Cambridge Forum camforum at earthlink.net
Wed Mar 26 11:23:37 PDT 2014


Cambridge Forum
 3 Church Street ● Cambridge, MA 02138
617-495-2727
email: director at cambridgeforum.org
cambridgeforum.org
    
Release                                                                                                         March 25, 2014

PUTTING TOGETHER THE PIECES: The Power of Narrative at Cambridge Forum

Everyone loves a good story.  What is it about narrative that appeals to human beings?  On Wednesday, April 9, 2014 at 7 p.m. Cambridge Forum hosts radio producer Mary McGrath in conversation with award-winning storyteller Jo Radner, as they discuss the various materials–facts, memories, voices, oratorical pauses, music, sound effects– and the ways they are put together that create a narrative that inspires the imagination and moves the heart.  How is producing a radio story different from telling an oral tale?  How does story-telling change with changing technologies?  What is most satisfying about the process for the storyteller and the producer?

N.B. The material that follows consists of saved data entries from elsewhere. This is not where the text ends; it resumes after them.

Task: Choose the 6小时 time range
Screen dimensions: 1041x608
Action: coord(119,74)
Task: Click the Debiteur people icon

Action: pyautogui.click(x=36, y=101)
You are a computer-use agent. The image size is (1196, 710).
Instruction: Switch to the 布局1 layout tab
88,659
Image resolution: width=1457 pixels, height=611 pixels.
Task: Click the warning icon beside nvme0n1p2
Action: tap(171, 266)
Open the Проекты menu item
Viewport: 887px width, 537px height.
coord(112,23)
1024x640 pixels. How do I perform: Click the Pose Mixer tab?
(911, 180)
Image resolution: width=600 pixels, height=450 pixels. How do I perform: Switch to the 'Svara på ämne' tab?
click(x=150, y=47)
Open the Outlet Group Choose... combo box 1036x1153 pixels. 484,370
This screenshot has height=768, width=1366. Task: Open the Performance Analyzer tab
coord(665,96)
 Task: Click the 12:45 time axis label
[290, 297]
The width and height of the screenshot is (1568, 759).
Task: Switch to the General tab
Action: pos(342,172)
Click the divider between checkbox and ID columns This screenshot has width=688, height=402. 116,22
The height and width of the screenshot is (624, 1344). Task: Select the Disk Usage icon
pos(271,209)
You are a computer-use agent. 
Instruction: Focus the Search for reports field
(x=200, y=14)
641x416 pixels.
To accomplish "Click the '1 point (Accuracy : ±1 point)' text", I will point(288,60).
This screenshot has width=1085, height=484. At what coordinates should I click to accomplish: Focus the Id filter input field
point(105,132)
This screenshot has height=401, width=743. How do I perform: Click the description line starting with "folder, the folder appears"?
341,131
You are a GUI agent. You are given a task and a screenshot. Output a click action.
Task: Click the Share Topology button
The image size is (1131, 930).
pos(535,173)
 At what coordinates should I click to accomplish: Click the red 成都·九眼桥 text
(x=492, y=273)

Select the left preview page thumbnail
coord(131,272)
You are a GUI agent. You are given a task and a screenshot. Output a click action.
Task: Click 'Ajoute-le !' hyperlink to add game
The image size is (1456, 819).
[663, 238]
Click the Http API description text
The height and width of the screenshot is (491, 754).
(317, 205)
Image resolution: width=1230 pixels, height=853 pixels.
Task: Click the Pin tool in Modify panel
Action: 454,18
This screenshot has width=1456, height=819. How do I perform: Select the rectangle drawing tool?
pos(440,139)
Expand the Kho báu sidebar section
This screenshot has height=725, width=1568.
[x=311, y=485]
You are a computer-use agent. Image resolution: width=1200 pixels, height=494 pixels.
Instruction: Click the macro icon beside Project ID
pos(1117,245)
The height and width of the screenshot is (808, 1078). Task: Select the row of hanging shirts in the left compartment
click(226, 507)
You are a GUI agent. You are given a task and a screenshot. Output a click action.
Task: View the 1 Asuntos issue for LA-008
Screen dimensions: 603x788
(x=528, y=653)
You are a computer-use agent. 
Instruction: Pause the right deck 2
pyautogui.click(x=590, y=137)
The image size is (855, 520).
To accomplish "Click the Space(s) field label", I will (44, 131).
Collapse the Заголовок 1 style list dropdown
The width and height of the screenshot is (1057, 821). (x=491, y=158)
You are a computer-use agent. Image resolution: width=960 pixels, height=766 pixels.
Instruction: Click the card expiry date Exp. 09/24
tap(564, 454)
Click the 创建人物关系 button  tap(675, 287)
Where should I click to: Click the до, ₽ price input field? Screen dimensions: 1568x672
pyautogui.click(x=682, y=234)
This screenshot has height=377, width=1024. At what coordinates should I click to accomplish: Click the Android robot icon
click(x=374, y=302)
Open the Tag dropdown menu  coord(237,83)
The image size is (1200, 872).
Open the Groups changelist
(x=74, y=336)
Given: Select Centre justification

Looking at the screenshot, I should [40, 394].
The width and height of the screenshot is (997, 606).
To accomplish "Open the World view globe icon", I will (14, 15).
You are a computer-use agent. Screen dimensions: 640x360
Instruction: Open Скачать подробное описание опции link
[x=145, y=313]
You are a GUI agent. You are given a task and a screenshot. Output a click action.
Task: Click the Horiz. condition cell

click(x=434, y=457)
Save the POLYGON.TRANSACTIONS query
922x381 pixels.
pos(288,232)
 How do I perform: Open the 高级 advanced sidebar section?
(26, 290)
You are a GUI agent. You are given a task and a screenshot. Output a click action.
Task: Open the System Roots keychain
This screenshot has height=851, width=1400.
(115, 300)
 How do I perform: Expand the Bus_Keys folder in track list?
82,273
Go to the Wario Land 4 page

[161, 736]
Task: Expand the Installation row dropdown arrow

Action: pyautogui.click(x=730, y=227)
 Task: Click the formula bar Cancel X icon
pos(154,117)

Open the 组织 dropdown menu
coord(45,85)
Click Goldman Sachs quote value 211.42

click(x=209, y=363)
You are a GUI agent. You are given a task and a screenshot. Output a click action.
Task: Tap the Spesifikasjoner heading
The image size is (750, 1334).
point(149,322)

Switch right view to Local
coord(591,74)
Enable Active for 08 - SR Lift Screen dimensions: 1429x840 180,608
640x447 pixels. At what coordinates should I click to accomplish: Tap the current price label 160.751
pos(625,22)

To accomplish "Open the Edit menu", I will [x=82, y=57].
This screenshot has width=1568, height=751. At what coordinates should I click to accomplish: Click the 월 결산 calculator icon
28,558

Mary McGrath is a media producer, writer and editor . She began her career in public television in New York in the 80’s, working for the MacNeil/Lehrer Newshour. She met Christopher Lydon in 1993, beginning  a 20 year long adventure and partnership.  She was the co-creator and award-winning producer of The Connection on WBUR radio in Boston, and currently she is the executive producer of Open Source, a weekly radio program and podcast about the arts, ideas and politics hosted by Christopher Lydon. 

Jo Radner has been studying, teaching, telling, and collecting stories most of her life. After receiving her Ph.D. from Harvard, she taught Celtic studies, folklore, literature, women's studies, American studies, and storytelling for 30 years at American University in Washington, DC.  After moving back to her family home in Maine, Jo began a second career as a freelance folklorist, oral historian, and storyteller. 
    
Radner is committed to strengthening communities by helping them find, shape, and present their stories. Her own stories favor characters whose lives defeat simple explanations and situations in which gravity and humor are bedfellows.  Her CD, Yankee Ingenuity: Stories of Headstrong and Resourceful People, received a 2013 Storytelling World Award.  In April 2013 she was given the Brother Blue and Ruth Hill Award by the League for the Advancement of New England Storytelling, “in recognition of extraordinary commitment, dedication and loving encouragement to the New England storytelling community.” She is past president of the National Storytelling Network and the American Folklore Society.   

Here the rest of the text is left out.